→ **DOCUMENT SECTION**:

BEGIN

[Fis] Also spoke Pythagoras

Alex Hankey alexhankey at gmail.com
Mon Jun 24 15:30:39 CEST 2024


RE: Fish can establish no concept of water
ME: What about Flying Fish?
Do they have a concept of Air?
Or of transiting the surface,
and plunging back in?
Into what?
Besides they use different muscle sets in the two mediums!
So their Muscle Function knows that the two are different!
Alex


On Mon, 24 Jun 2024 at 18:37, Karl Javorszky <karl.javorszky at gmail.com>
wrote:

> Also spoke Pythagoras    2024 06 24
>
>
>
> *Captatio benevolentiae*
>
> This here excellent assembly of learned friends is as cooperative as they
> can get. They bring superb examples and common experiences we all can refer
> to, like being immersed in the music, in the beat or the swing or process
> or whatever we call the idea (remembering the experience) of being well
> synchronized within. In the interactive process, this is a positive
> transference of cooperation, even if snortingly.

END

→ **WORK ORDER A**:
Answer each question from the mailing-list post on fish and water:
(i) Which kind of fish does Alex Hankey ask about?
(ii) At what time on Mon, 24 Jun 2024 did Karl Javorszky write the quoted message?
(iii) What Latin heading opens the quoted message?
→ **WORK ORDER B**: Carry on the mailing-list post about fish and the concept of water from its last sentence.

→ **RECORDED DATA**:
BEGIN

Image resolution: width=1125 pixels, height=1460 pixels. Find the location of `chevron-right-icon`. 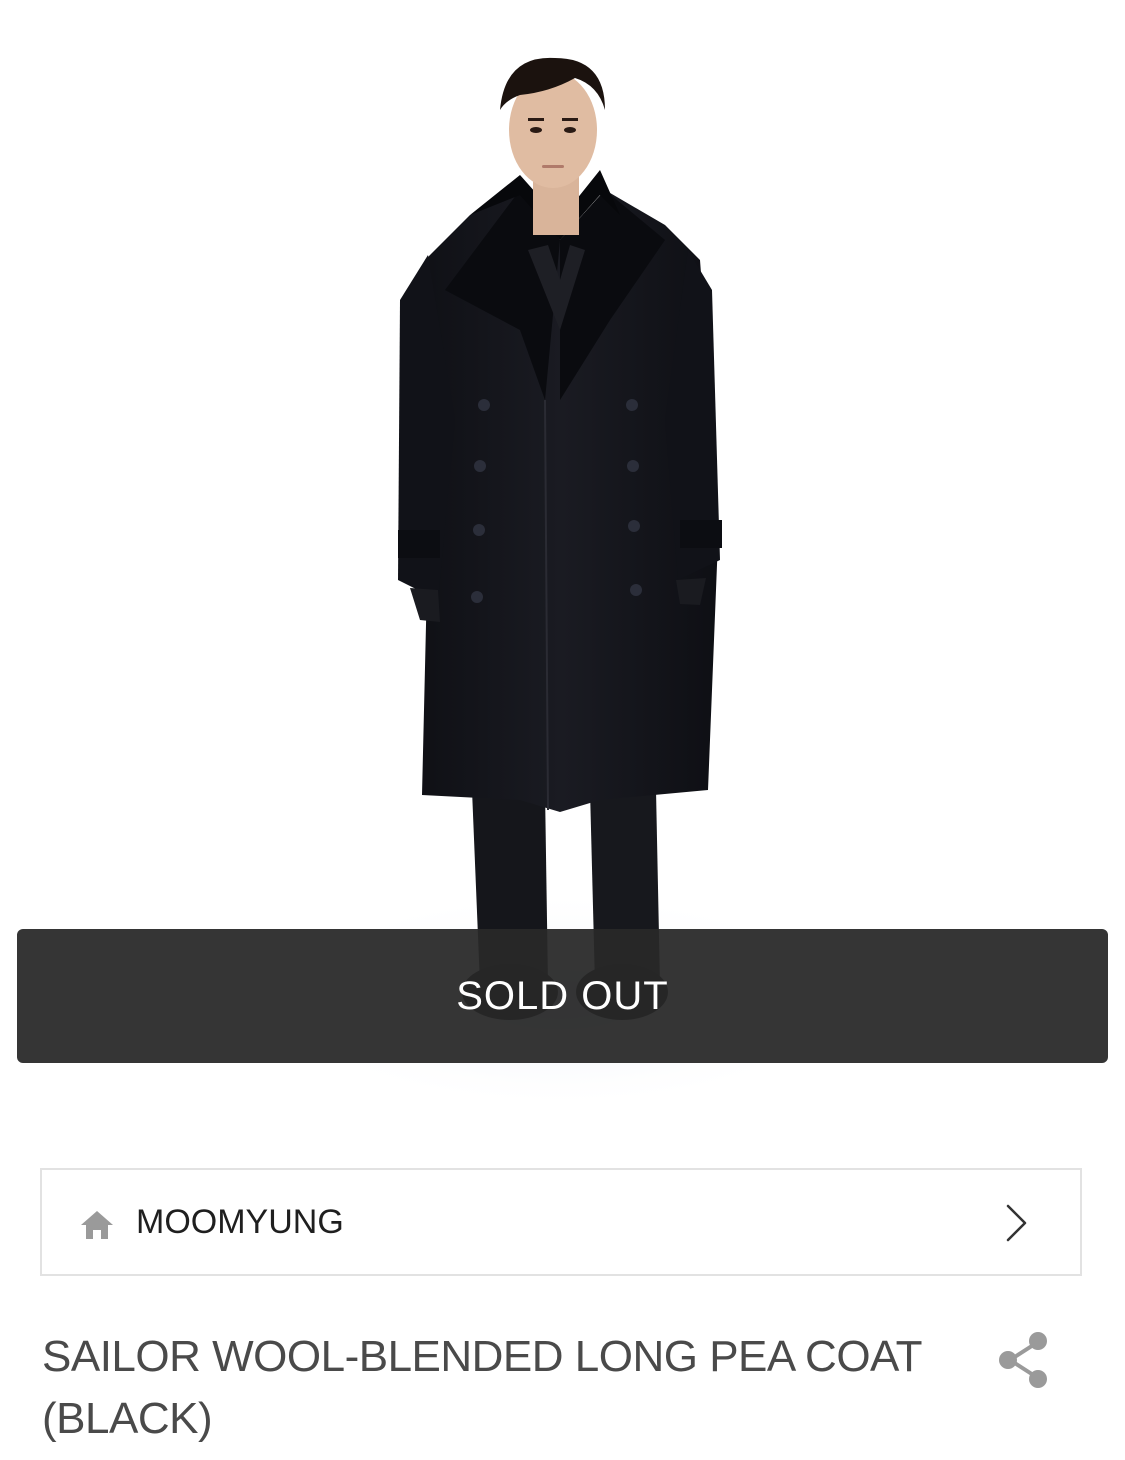

chevron-right-icon is located at coordinates (1016, 1223).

END

→ **ANSWER SECTION A**:
(i) Flying Fish
(ii) 18:37
(iii) Captatio benevolentiae

→ **ANSWER SECTION B**:
>
>
>
> *Example clock*
>
> Let's imagine that in front of us is a huge clock the size of a building;
>
> On the back there is a door through which we can get inside the clock.
>
> Once inside, we can observe, measure, compare all the parts of the clock,
> as well as their combinations and imagine different configurations of them.
>
> We will know all about the watch from the inside.
>
> We see the cogs and the belts (permutations and partitions). You only
> refer to the cogs, avoiding the subject of the belts. Your opinion that the
> cogs determine the state of the machine is *grosso modo *correct. Let me
> drive your attention to the belts. Careful recalibration of what the belts
> do shows that there is an ever so slight *slippage *between the two
> constituents of the mechanism. The idea is to use the extent of the
> slippage as a natural unit. The inner inconsistency within the huge clock
> is roughly *10-92 %, *an extremely small value. Would you like to discuss
> this fine point of building clocks? The best entry is by reordering 12
> books.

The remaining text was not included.